Was aus diesen öffentlichen Ankündigungen wird, wird die nähere Zukunft zeigen. Es gibt ja Mitbewerber, die auf Zuruf fertige Pläne aus der Schublade ziehen, diese aber wieder verschwinden lassen, sobald der Konkurrent mit seinen Neuansiedlungsplänen gescheitert ist.

165 Wohnungen

Gescheitert sind auch die Pläne der Stadt, auf dem Bierbaumgelände Wohnraum schaffen zu lassen. Auf einen Schlag 165 Wohnungen in Mehrfamilienhäusern mitten in der City – eine Hausnummer für Vredener Verhältnisse, das war mein erster Gedanke.

Dass diese geballte Form an Wohnraum den E-Center-Plänen nicht zuträglich war, hat öffentlich niemand im Rat geäußert. Komisch, dabei ist doch die typische Wohnform im Münsterland nun mal das Einfamilienhaus, machen wir uns da nichts vor.

Geheime Abstimmung

Es kommt nicht oft vor, dass Ratsmitglieder auf Antrag geheim abstimmen.

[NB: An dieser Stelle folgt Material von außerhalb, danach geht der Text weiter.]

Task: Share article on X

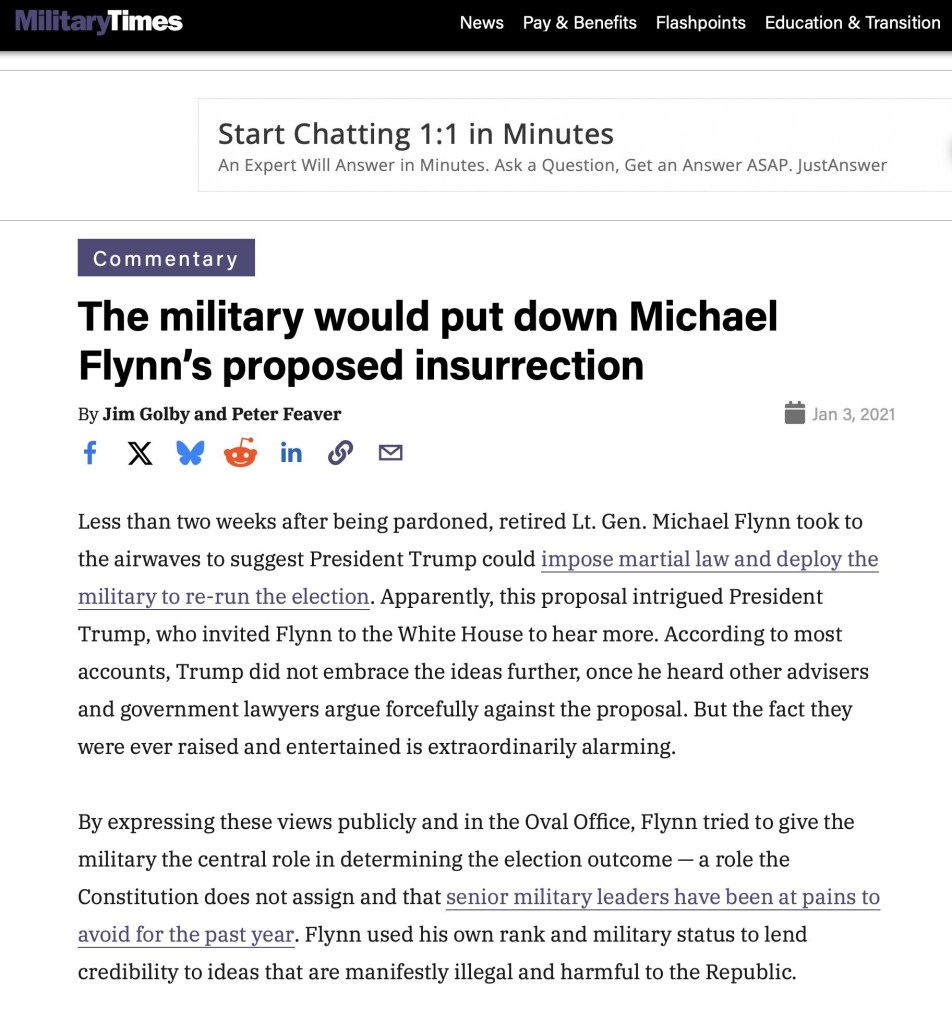Action: (x=140, y=453)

Mal gehen die Meinungen innerhalb der Fraktion dermaßen weit auseinander, dass fast kein Weg daran vorbei führt, mal geht es um Entscheidungen von enormer Tragweite, mal spielt auch die Angst eine Rolle, öffentlich als Prügelknabe dazustehen.

Am Freitag waren gleich alle drei Anforderungen erfüllt. Ein Gutachten käme zu dem Schluss, dass das schlecht war fürs Projekt.

Das Unternehmen Stroetmann hatte die Pläne für das E-Center auf dem Bierbaum-Gelände überarbeitet.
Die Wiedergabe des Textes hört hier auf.